Low levels of antibodies against E. coli and mycobacterial 65kDa heat shock proteins in patients with inflammatory bowel disease.

Inflamm Res

3rd Department of Internal Medicine, Faculty of Medicine, Semmelweis University, Kútvölgyi út 4, 1125, Budapest, Hungary.

Published: October 2004

Objective And Design: The aim of the present study was to support and extend our initial observation, where we found low levels of antibodies against mycobacterial 65kD heat shock proteins in patients with inflammatory bowel disease (IBD). For this purpose we tested a new group of 124 patients with IBD, and beside measuring antibodies to Mycobacterium bovis 65kD heat shock protein (Hsp65) and human 60kD heat shock protein (Hsp60) as described previously, we also determined IgG antibody levels to Hsp65 from E. coli, called GroEL.

Patients And Control Subjects: seventy-four patients with Crohn's disease (CD) (30 males, 44 females, 33 (27-45) years old, median (interquartile range)) and 50 patients with ulcerative colitis (UC) (22 males, 28 females, 38 (30-50) years old) were involved in the study. 110 healthy subjects (34 males, 76 females, 47 (37-53) years old) served as controls. Study subjects were consecutive patients referred to an IBD center for complex treatment of the disease. Methods and statistical analysis: The amounts of IgG-type antibodies reacting with proteins of the chaperonin 60 family were assessed by ELISA. Since the antibody levels to heat-shock proteins as variables were not normally distributed, non-parametric Mann-Whitney test and Dunn post hoc test were used for group comparisons.

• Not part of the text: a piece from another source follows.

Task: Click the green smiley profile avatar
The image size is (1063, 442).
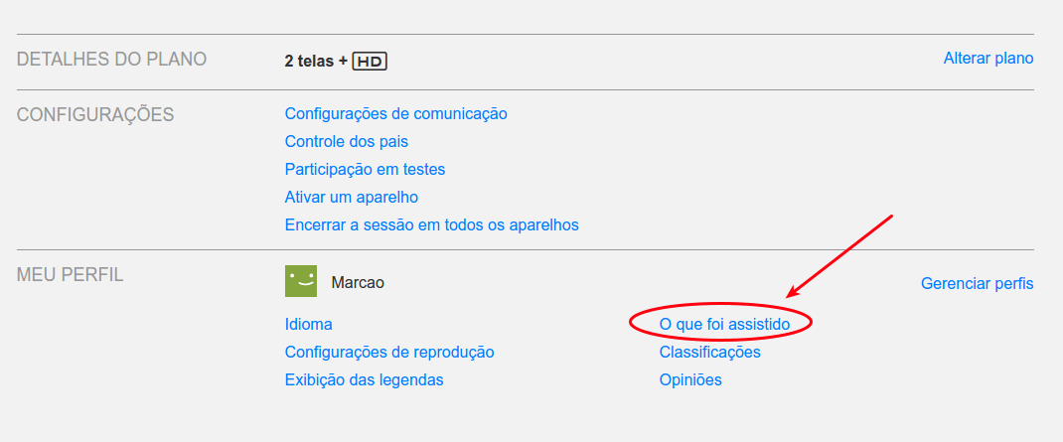Action: (301, 281)
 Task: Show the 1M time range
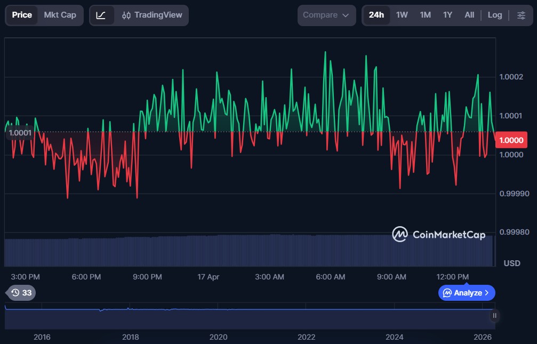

Results: Median levels of anti-GroEL (7,5 (3,5-18,3)) and anti-Hsp65 (4,8 (2,1-7,85)) were significantly (GroEL p = 0,008; and Hsp65 p < 0,001) lower in the IBD patients than in the healthy subjects (GroEL: 10,0 (5,4-31,0); Hsp65: 7,04 (4,66-12,77)). However this difference was found to be restricted to the CD patients (GroEL: 7,5 (3,7-14,2); p < 0,05; Hsp65: 4,35 (1,90-6,94); p < 0,001). We did not find difference in the concentration of anti-human Hsp60 IgG levels between patients (Hsp60: 45,5 (24,9-69,0)) and healthy controls (38,4 (21,6-69,4). Regarding the serum concentrations of each antibody tested there was no significant difference between the active and inactive stage of disease.

Conclusion: Our present findings support conclusion of our previous work, antibody levels not only for Mycobacterium bovis hsp65 but for E. coli GroEl were found to be decreased as well. In contrast no changes in the concentrations of human anti-hsp60 antibodies were observed. These findings indicate that production of antibodies to 65 kDa bacterial heat shock proteins is selectively impaired in IBD.